Em 1918, após a assinatura da paz com a
Alemanha, a Rússia vê-se tomada por uma sangrenta
guerra civil. Capitalistas e proprietários de terras,
auxiliados por generais czaristas, políticos liberais, socialrevolucionários, mencheviques e setores do campesinato,
tentam retomar o poder dos bolcheviques. Os contrarevolucionários são chamados de Brancos e os
bolcheviques de Vermelhos. Trótsky apela ao povo russo,
tanto em nome da Revolução quanto do patriotismo e do
nacionalismo, e organiza o Exército Vermelho, que foi
responsável pela derrota dos contra-revolucionários Brancos e das forças
externas invasoras. Com a vitória bolchevique o czar Nicolau II e sua família são
executados.
Em 1921, com a Revolução consolidada, Lênin
institui a Nova Política Econômica, uma volta ao
capitalismo de Estado, como solução para vencer o
impasse econômico. A União das Repúblicas Socialistas
Soviéticas (URSS) é formada em 1924 com a adoção de
nova Constituição. A criação de uma União é a fórmula
encontrada pelos bolcheviques para conseguir manter
unidas nacionalidades, etnias e territórios que pouco têm
em comum. Segundo a Constituição de 1924, as
repúblicas têm autonomia, proposta que nunca saiu do
papel.

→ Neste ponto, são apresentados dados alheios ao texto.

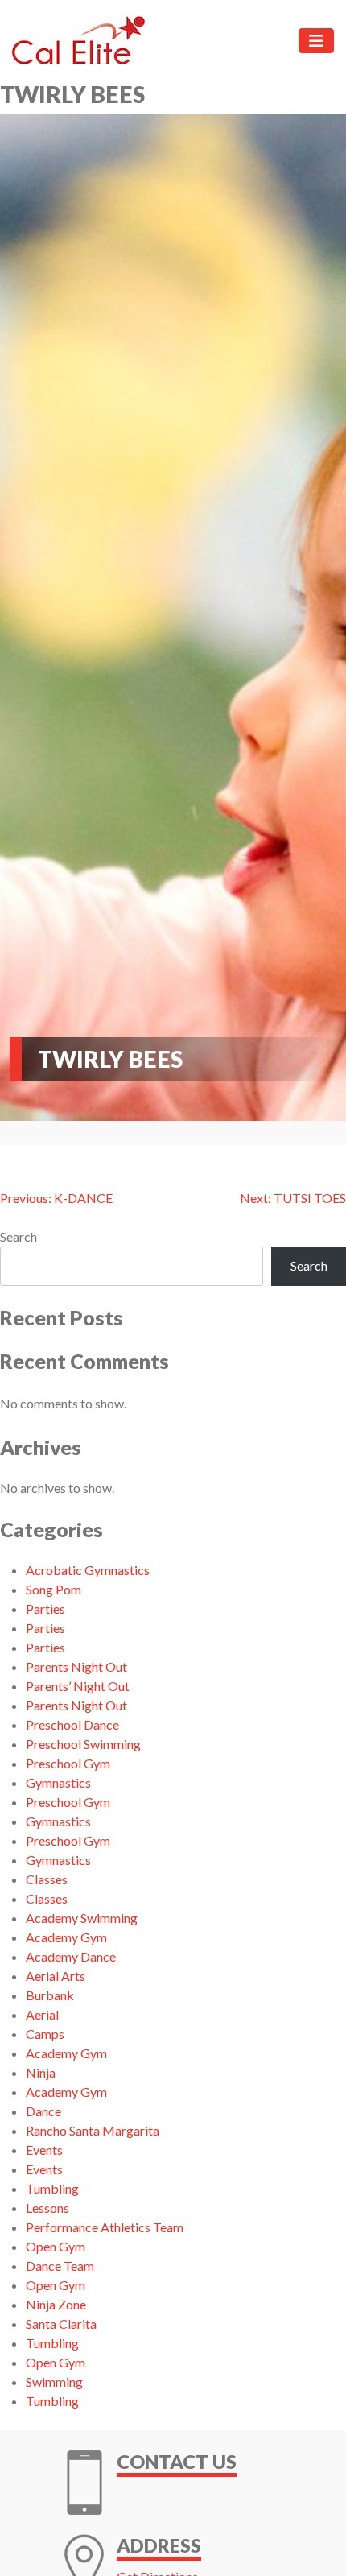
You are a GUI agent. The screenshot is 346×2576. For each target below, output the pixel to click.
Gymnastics (58, 1782)
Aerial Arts (55, 1975)
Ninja (41, 2072)
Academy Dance (71, 1956)
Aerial (42, 2014)
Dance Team (60, 2265)
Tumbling (52, 2188)
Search (18, 1236)
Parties (45, 1608)
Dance (43, 2111)
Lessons (47, 2207)
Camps (45, 2033)
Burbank (50, 1995)
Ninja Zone (56, 2304)
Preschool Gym (68, 1763)
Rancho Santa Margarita (92, 2130)
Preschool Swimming (83, 1743)
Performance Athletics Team (104, 2227)
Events (44, 2149)
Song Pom (53, 1589)
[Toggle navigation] (316, 40)
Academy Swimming (82, 1917)
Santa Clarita (61, 2323)
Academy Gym (66, 1937)
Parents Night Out (76, 1666)
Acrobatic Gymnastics (88, 1569)
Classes (47, 1879)
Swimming (54, 2381)
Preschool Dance (72, 1724)
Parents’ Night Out (78, 1685)
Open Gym (55, 2246)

O poder é mantido por alguns líderes do Comitê
Central por intermédio do Partido Comunista.
5
Lênin morre em 1924 e sua morte desencadeia uma
violenta luta pelo poder entre Trótsky e Stálin. É uma luta entre
concepções diferentes de política e revolução. Stálin derrota
Trótsky, que é expulso do partido em 1927 e do país em 1929, e
em 1940 é assassinado no México por ordem de Stálin. Seu
governo foi marcado por uma aguda centralização de poder e
controle ideológico. O governo de Stálin tinha na perseguição aos opositores um
de seus alicerces. Milhares de pessoas foram mortas, especialmente na época do
esforço para a industrialização do país por meio dos planos qüinqüenais. Em 23
de agosto de 1939 Stálin assinou um pacto de não-agressão com a Alemanha,
acordo rompido pelos nazistas em 22 de junho de 1941. Stálin ficou conhecido
como “o homem de ferro”, exercendo um governo totalitarista na União Soviética
até a sua morte em 1953.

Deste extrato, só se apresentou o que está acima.